The `particle` library gives us expected values.

In [None]:
Particle.from_name("e+").mass / GeV

In [None]:
Particle.from_name("e-").mass / GeV

In [None]:
Particle.from_name("mu+").mass / GeV

In [None]:
Particle.from_name("mu-").mass / GeV

In [None]:
Particle.from_name("Z0").mass / GeV

In [None]:
Particle.from_name("H0").mass / GeV

### `for` loops and `if` branches

<br><br><br><br><br>

Can you believe we got this far without `for` and `if`?

<br><br>

These are the fundamental building blocks of _imperative_ programming.

<br><br><br><br><br>

Python runs a program, one statement at a time, and `for` tells it to repeat an indented block for each value of a collection.

In [None]:
for particle in particles:
    print(particle["type"], particle["charge"])

`if` tells it whether it should enter an indented block or not, depending on whether an expression is `True` or `False`.

In [None]:
for particle in particles:
    if particle["type"] == "electron":
        print(particle)

It can switch between two indented blocks if an `else` clause is given.

In [None]:
for particle in particles:
    if particle["type"] == "electron":
        print(particle)
    else:
        print("not an electron")

`if` statements can be nested.

In [None]:
for particle in particles:
    if particle["type"] == "electron":
        if particle["charge"] > 0:
            print("e+")

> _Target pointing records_
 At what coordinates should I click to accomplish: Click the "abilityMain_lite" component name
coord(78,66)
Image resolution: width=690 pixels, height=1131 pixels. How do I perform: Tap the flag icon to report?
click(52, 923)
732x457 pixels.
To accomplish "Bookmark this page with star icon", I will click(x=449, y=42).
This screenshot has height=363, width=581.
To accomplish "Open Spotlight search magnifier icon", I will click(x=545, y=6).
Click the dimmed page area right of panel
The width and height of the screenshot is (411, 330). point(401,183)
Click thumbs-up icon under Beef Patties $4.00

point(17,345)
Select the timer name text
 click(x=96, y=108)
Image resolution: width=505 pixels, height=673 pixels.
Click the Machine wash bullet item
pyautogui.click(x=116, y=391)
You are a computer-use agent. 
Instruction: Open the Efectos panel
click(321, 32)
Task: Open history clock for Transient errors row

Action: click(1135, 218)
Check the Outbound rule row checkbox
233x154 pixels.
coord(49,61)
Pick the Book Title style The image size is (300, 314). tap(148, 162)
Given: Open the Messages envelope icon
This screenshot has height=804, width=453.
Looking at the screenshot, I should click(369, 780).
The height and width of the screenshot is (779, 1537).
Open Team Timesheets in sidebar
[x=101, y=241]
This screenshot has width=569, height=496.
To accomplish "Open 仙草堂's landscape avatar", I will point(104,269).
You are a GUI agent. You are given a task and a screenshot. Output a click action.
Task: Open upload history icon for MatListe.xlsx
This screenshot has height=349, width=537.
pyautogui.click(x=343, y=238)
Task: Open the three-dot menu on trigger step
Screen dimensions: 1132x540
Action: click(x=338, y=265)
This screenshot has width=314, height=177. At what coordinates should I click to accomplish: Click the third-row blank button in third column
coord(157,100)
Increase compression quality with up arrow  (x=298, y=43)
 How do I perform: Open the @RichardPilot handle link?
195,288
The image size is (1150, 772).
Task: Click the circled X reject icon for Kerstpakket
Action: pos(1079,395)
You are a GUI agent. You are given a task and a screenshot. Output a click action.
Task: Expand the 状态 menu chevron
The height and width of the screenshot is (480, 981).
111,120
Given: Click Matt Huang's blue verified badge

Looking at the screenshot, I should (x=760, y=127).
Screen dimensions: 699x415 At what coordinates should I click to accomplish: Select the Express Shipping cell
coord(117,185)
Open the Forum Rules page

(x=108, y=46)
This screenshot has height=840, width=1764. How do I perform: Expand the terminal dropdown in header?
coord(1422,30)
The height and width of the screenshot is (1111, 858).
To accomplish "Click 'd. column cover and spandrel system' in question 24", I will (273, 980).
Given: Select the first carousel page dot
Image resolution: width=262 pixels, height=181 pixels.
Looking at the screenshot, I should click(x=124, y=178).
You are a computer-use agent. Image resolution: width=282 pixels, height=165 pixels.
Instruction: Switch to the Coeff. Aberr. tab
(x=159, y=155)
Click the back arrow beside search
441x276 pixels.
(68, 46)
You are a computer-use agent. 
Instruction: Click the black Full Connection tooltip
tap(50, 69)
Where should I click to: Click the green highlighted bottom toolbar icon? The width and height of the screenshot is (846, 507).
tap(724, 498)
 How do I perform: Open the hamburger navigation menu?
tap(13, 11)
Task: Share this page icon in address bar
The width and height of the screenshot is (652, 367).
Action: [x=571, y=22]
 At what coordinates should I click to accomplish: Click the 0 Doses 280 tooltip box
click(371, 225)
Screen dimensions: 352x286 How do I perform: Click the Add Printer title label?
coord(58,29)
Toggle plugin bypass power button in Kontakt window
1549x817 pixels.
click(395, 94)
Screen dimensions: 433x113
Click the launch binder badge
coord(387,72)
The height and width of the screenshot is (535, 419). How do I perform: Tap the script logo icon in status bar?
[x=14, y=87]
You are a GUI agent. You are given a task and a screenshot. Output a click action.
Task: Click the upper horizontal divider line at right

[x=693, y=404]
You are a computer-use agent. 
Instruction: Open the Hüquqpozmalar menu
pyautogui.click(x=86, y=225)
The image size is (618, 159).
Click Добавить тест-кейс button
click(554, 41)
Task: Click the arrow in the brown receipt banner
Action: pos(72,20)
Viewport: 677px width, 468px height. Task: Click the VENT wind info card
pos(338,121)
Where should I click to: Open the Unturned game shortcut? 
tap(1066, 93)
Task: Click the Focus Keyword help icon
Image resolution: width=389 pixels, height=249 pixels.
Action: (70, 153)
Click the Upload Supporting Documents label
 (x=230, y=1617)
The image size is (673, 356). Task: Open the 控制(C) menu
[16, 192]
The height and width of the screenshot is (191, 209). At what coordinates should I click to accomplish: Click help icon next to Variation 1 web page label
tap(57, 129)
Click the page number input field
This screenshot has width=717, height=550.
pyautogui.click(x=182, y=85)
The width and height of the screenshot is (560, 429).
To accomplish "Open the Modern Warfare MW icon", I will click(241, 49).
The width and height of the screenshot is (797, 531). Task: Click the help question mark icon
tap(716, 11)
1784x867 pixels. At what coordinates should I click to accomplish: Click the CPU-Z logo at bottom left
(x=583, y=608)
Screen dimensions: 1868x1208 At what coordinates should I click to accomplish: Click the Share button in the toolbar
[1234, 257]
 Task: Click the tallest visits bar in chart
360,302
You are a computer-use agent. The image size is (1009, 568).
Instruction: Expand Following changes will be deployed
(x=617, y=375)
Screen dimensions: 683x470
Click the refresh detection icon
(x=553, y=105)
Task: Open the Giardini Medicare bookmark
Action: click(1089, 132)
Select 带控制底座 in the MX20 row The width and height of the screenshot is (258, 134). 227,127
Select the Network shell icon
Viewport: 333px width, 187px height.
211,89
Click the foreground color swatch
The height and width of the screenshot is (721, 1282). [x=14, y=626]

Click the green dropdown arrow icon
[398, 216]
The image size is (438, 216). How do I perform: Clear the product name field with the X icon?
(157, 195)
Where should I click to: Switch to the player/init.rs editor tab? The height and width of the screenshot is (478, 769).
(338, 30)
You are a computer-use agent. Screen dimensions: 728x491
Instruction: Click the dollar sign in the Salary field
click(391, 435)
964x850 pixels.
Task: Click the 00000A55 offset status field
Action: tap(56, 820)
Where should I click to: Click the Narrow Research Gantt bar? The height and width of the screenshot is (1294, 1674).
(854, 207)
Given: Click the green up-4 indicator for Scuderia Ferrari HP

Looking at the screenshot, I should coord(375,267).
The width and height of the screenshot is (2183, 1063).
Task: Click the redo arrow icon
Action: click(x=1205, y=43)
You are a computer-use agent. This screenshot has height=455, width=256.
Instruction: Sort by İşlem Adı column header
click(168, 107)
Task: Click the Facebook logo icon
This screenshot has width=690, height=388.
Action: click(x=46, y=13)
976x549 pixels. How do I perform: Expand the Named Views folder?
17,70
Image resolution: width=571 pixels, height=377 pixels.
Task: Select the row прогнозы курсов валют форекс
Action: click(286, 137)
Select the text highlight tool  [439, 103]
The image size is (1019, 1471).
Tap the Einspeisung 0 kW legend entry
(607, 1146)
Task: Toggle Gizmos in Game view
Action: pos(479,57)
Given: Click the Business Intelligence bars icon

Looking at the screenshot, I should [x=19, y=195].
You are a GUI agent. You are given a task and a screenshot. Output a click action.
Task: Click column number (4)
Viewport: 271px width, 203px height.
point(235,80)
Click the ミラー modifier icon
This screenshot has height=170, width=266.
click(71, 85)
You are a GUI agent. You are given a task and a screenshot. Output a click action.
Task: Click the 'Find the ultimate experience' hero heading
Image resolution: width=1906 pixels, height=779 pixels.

> _REQUIRED ACTIONS_
(1) From the Python loops excerpt, set down verbatim the part that opens with the words containing "These are the" and closes with "of a collection.".
(2) List every line of the records that contains the string "Instruction", matching case exactly.

> _SOLVED TASKS_
(1)
These are the fundamental building blocks of _imperative_ programming.

<br><br><br><br><br>

Python runs a program, one statement at a time, and `for` tells it to repeat an indented block for each value of a collection.

(2)
Instruction: Open the Efectos panel
Instruction: Switch to the Coeff. Aberr. tab
Instruction: Click the black Full Connection tooltip
Instruction: Open the Hüquqpozmalar menu
Instruction: Expand Following changes will be deployed
Instruction: Click the dollar sign in the Salary field
Instruction: Sort by İşlem Adı column header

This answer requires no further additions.